Goalies blocking one-on-nones or worse odds with feats of water acrobatics that seemingly requires a temporary hold on the laws of gravity. Or the reverse: shooters who, once having reached full height and extended torso to shoot the ball somehow manage to pause for one, two, three moments: an impossible feat; before taking the shot long after the goalie has dropped and been summarily beaten.

Aspects of play that are less grandiose can, in my opinion, look just as beautiful. Helping back on 2-meter so quickly that each stroke is a work of timed perfection, only to hip-over and storm back out to the outside defender when necessary.

Two players passing on 6-on-5 wherein they turn every catch into a fake and turn every fake into a pass. To execute this so well that no one can predict when the shot will come.

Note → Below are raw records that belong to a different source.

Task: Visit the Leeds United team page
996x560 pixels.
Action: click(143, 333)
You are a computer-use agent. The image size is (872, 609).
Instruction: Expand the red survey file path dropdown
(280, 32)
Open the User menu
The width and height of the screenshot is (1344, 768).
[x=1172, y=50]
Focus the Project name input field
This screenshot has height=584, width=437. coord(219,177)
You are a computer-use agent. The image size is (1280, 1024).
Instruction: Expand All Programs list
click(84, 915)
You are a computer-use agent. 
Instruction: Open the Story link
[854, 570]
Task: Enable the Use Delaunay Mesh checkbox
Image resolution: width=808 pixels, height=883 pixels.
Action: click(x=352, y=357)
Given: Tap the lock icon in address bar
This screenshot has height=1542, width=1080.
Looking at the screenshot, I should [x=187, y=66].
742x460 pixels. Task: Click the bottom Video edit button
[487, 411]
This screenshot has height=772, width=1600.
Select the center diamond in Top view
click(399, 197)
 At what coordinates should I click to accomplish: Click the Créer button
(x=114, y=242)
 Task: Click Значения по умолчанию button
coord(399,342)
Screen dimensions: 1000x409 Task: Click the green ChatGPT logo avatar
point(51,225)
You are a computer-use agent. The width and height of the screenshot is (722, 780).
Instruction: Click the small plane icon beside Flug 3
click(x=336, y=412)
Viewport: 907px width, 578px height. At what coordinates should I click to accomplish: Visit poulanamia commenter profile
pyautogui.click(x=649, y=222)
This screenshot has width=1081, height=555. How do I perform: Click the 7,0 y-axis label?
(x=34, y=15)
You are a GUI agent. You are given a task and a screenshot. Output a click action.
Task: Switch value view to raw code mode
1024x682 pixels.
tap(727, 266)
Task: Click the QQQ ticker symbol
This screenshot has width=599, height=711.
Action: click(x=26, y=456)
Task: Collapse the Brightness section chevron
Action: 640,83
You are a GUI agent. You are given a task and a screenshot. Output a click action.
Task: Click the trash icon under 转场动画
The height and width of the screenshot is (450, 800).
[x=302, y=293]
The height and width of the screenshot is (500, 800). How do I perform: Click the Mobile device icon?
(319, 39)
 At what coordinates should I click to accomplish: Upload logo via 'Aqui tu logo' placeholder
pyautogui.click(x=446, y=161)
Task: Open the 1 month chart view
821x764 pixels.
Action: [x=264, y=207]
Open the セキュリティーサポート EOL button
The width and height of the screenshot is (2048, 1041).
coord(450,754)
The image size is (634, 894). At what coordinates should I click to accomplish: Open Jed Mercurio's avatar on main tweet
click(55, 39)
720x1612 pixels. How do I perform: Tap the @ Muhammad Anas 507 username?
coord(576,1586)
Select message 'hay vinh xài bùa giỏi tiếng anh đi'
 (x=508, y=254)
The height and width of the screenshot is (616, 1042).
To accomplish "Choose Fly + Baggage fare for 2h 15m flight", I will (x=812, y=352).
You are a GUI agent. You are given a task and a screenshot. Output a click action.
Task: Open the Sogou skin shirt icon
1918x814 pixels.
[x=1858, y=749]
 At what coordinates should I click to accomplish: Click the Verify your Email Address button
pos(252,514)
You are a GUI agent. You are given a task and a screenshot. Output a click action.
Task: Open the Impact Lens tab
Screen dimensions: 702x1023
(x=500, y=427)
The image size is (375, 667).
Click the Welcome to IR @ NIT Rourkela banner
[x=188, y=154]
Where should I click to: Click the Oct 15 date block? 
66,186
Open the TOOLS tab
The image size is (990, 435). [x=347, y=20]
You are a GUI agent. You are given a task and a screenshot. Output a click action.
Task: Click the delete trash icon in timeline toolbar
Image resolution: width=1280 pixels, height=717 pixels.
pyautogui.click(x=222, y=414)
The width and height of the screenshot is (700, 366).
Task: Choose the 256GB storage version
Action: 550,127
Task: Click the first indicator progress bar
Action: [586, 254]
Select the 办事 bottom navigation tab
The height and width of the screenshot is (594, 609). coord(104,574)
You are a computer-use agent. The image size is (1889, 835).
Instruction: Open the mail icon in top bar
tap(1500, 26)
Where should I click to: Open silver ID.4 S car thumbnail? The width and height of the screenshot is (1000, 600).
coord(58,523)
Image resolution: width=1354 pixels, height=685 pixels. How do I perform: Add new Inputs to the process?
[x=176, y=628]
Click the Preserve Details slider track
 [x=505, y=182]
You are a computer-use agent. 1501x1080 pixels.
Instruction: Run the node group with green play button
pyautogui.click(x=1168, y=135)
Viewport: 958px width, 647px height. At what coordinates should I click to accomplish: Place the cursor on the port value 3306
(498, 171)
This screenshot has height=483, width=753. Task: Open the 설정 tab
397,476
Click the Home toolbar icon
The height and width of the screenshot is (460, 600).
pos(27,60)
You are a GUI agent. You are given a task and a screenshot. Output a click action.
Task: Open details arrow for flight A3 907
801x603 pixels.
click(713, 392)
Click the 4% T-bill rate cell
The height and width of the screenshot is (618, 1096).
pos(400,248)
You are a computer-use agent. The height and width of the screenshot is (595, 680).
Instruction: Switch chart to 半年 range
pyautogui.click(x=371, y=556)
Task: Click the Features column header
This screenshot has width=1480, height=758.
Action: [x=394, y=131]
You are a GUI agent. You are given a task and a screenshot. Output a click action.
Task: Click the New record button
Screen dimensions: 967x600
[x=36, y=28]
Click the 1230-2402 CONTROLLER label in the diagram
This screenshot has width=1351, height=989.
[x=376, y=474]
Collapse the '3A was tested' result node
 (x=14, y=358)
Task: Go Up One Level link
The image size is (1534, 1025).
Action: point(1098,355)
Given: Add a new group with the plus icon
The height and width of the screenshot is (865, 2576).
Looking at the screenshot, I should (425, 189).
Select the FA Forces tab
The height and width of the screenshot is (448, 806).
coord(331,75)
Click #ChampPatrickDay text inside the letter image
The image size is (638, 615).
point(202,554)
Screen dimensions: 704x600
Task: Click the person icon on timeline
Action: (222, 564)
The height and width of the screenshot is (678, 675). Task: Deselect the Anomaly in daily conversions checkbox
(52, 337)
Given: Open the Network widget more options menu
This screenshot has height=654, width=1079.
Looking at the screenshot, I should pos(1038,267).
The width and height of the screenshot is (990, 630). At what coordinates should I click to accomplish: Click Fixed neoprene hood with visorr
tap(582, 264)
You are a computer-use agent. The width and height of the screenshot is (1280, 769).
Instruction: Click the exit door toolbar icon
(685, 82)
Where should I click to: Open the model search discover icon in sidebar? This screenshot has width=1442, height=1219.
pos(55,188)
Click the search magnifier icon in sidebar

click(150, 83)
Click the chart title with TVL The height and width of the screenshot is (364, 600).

Passing by teams in, out, and back into well guarded territory, such as a “Greeny” play into two meters, out to a driver for what appears to be a shot, only to have the two meter player drift away from his defender, pop-catch-and-shoot a pass back from the driver.

Perfect 6-on-5 coverage where every defender communicates, adapts to each pass, and shot blocks all possible lines that can lead to the cage.

Counter attack drills to offense where every one of the offensive players has their head on a swivel, envisions the best ways to gain advantage, and sets up the last player to receive the perfect scoring opportunity.

Counter drills to defense where defenders have their head on a swivel, sees the impending advantage the offensive team intends to exploit, and communicates as a team to disrupt and regain balance.